Tuesday, August 26, 2008


An aging cleric reminisces

It was a difficult funeral. Shirley had taken me out for a cup of coffee after early Mass and mentioned that she was in poor health and needed to put her affairs in order. She had never written a Will and knew that she needed one. Well sir, if she didn’t up and die on us within the week - before she'd had time to arrange any of these things. Her grown children gathered to make the arrangements.

And the little old man Shirley was still officially married to but who no one had seen for twenty years – he arrived in town too and moved into Shirley’s flat. He sold her things, took the art off the walls and drove it down to a dealer, found the key to the safety deposit box and claimed the contents of that as well.
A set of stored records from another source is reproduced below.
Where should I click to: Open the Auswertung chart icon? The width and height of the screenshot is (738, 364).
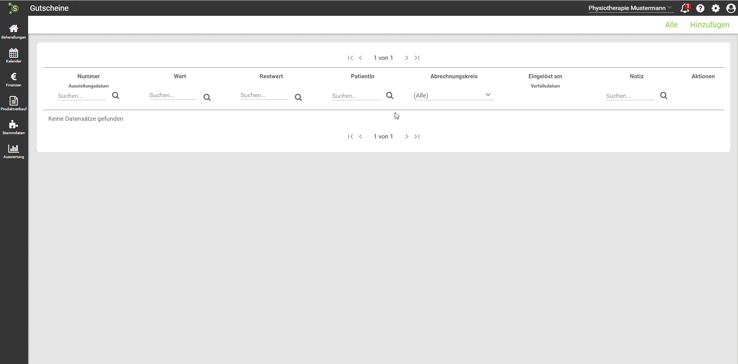point(14,148)
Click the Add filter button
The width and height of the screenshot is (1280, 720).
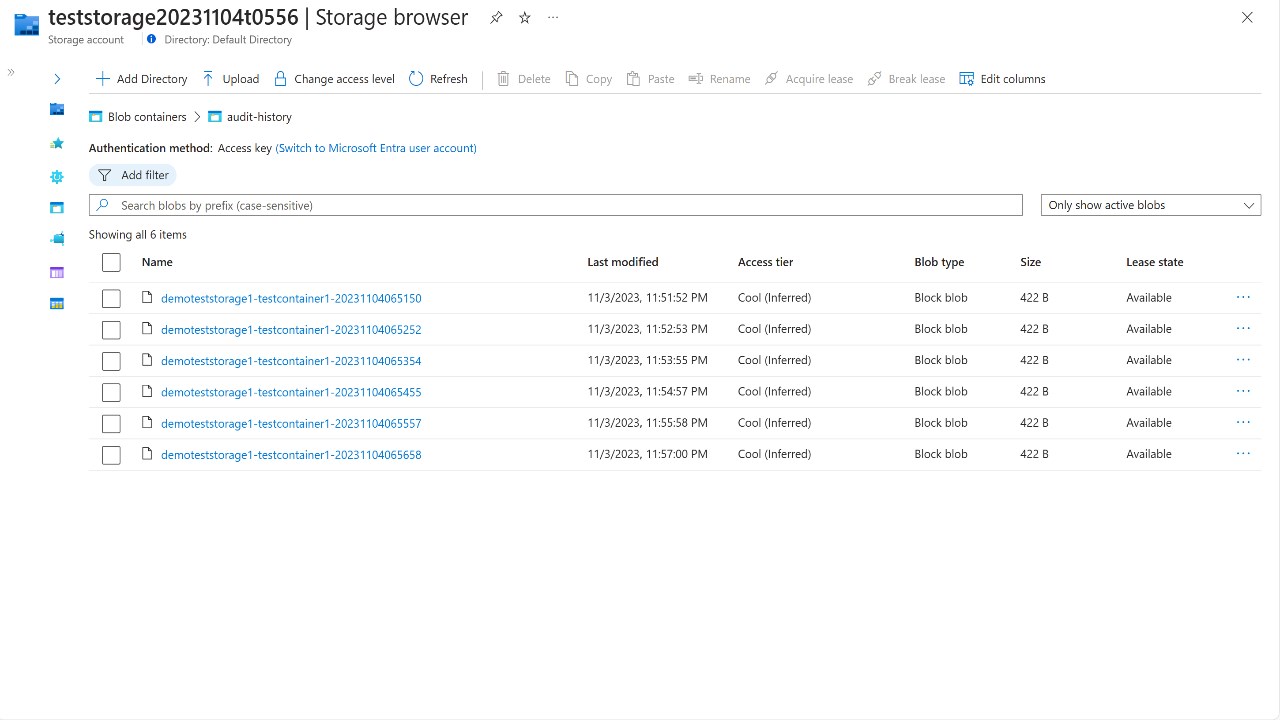pyautogui.click(x=133, y=175)
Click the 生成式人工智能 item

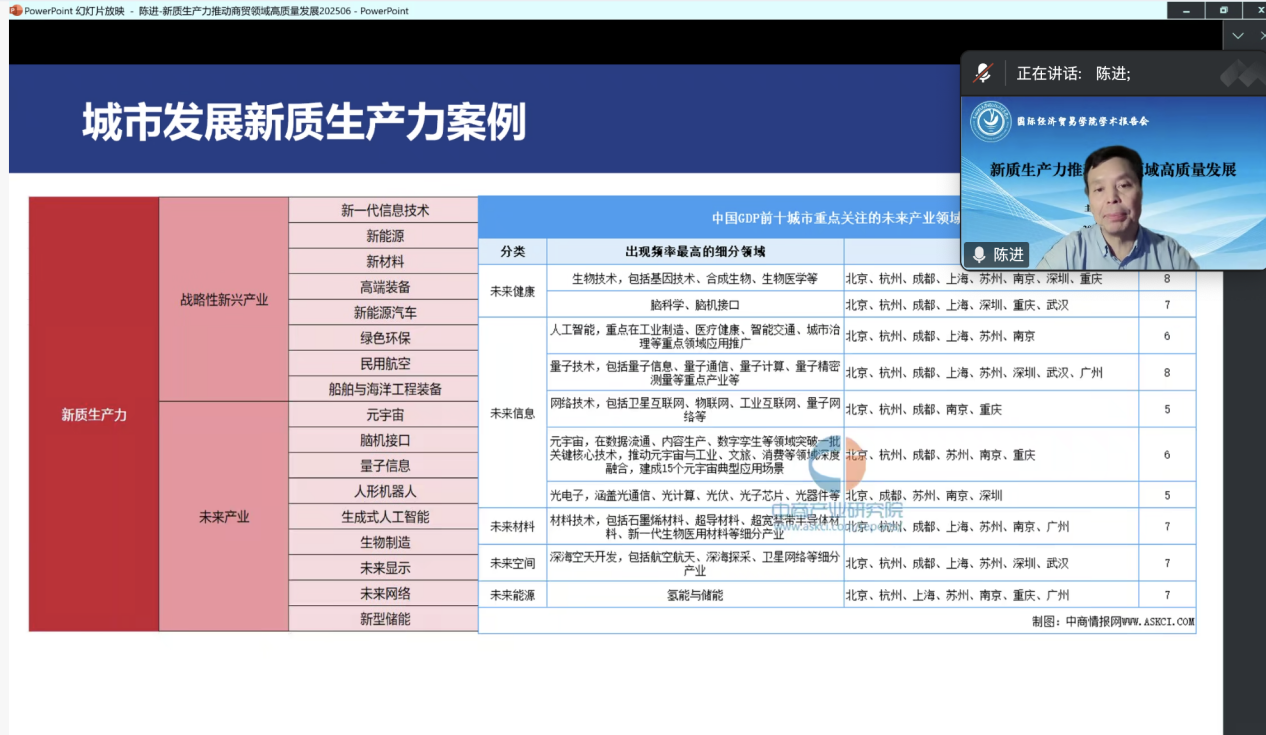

The children had told me this would happen. There was precious little they could do to prevent it. A number of items, of purely sentimental value, were simply disposed of. Which hurt. Which seemed almost like spite. When the old man showed up at the funeral or at least at the graveside, people were pretty subdued. They shifted their weight from foot to foot. They didn’t know what to say around him.

After I’d finished the words of committal and Shirley’s coffin was lowered into the ground, the old renegade husband broke the silence.

“She was a good wife” he said.

It was the wrong thing to say. Bill the funeral director and I caught this sudden movement out of the corner of our eyes as the youngest daughter – a pretty little blonde thing - launched herself across two or three relations in the direction of the old man. We stepped between them Bill and I did. I was young and Bill had good reflexes. Like many funeral directors, Bill is a solemn fellow – very prompt and very correct. But he admitted later that he’d delayed intervening just long enough for the daughter to land one good right hook.

“It was the least I could do”, said Bill, with a twinkle in his eye.